I have a number of independent(30) and dependent variables(10) which I would like to perform linear regression on. In addition, I may like to lag the independent variables and perform regression between all the independent variables and dependent variables.
For example,
indvar 1,indvar 2, indvar 3......indvar 30
depvar 1,depvar 2,depvar 3.....depvar 10
I would want to perform regression between indvar 1 against depvar 1 to depvar 10. (ie. there would be at least 300 regressions being performed.)
I would then like to output their regression statistics automatically to a dataset or excel sheet for further analysis.

Other than writing and repeating the code , is there any smart way to do this in an automatic manner whereby I could then examine the output statistics offline on another day?
3 REPLIES 3
deleted_user
Not applicable
Assuming you have obeyed Zender's law 1 of macro writing and started with tested and working SAS code, then you could run the process in a macro where you passed a list of variables and defined an output destination for each.

However, things are not always as simple as they seem, and my limited grasp of advanced statistics is enough to tell me that there is a problem with the whole process as you describe it. It is reminiscent of the suspect in the basement of the Lubyanka who is being slapped across the face with a wet cloth and urged to confess to each crime in a long list. At some point, a confession will be made, but how can you know the confession is true after all this torture?

All you seem to have defined here is a series of questions, each of which will be tested and evaluated against a p-value. But if your p-value is 0.05, then you are saying that there is better than 1 chance in 20 that the result is meaningful. You, however, throw 300 such tests against it, and must expect that you are likely to have around 15 significant results just by statistical probability of the p-value. Tell me, which significant result is significant because it is significant, and which is significant because of the Lubyanka effect [patent pending]?

Isn't this a classic example of how to get type 1 errors? Errors that are indicative of a false positive? My statistically much wiser friend refers to this scenario as controlling the experiment-wide error rate.
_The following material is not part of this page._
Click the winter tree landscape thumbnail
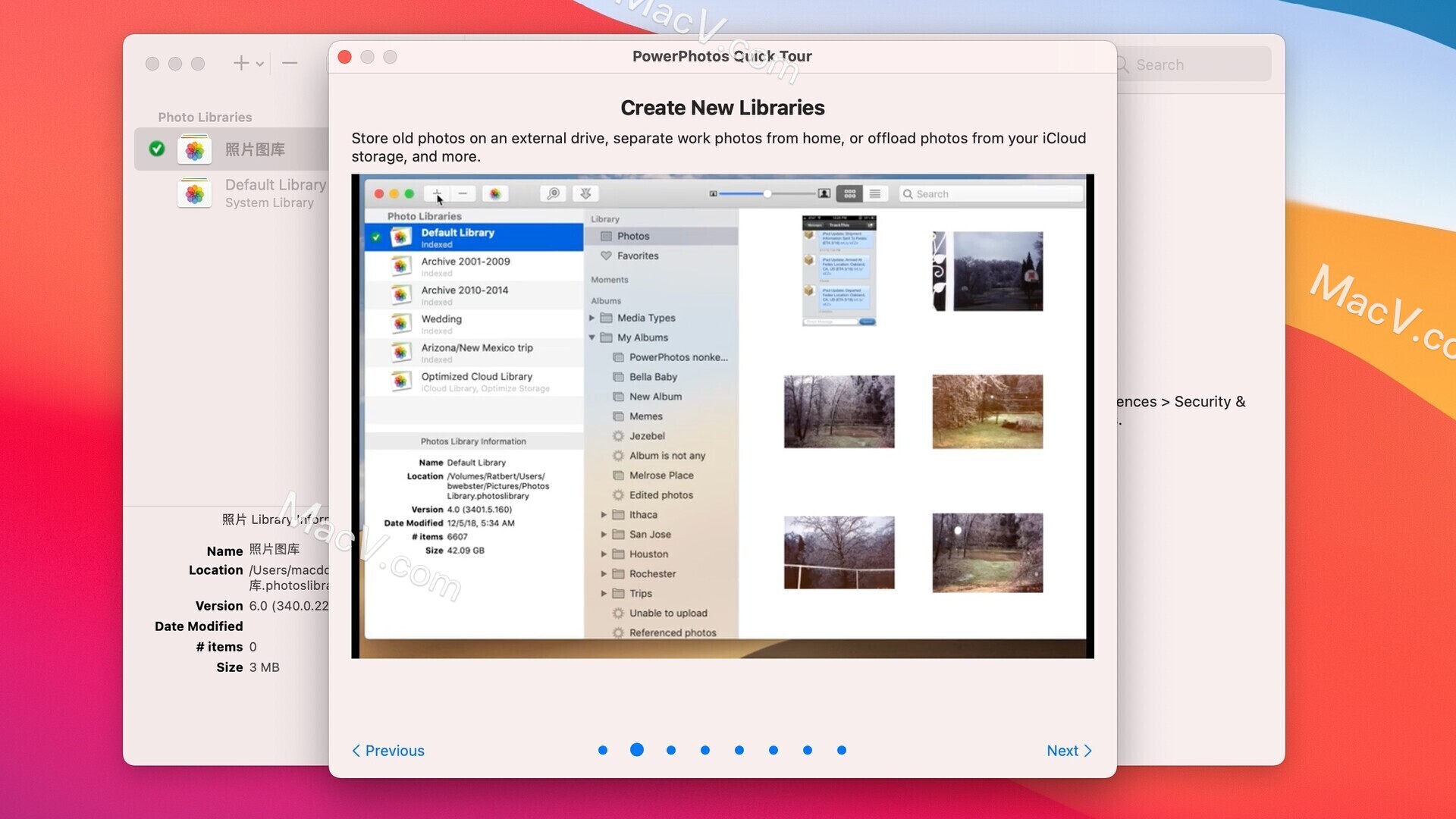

I suggest that before you proceed down the macro route and give yourself a set of wallpaper results, that you speak with someone who is far more knowledgeable in designing and executing experiments of this kind.

I don't mean to be unkind, but this is a question for deep and meaningful statistician speak, or perhaps for SAS Tech Support who can point you to other Procedures that handle multiple regressions, but it isn't for this forum.

Kind regards

David
Doc_Duke
Rhodochrosite | Level 12
David makes a good point about multiple comparisons. In a frequentist view of the world, this can lead to many false positives if you adhere to the cut-point approach. P-values can also be interpreted as a metric on the strength of evidence. Suffice it to say, use caution with lots of p-values and little data.

If you are looking just for p-values, and don't also need the regression coefficients, the correlation task provides the same p-values as univariable regression. It has different assumptions for interpretation of the statistic, but the p-values are the same.

Doc Muhlbaier
Duke
deleted_user
Not applicable
The answer to your questions is yes.

SAS can do multiple regressions against a set of variables and can output the parameter stats. One of the proc reg like procedures will step through all the combinations in search of a "best fit".

I would recommend that you read through the SAS/STATs documentation, since I haven't done this in a number of years.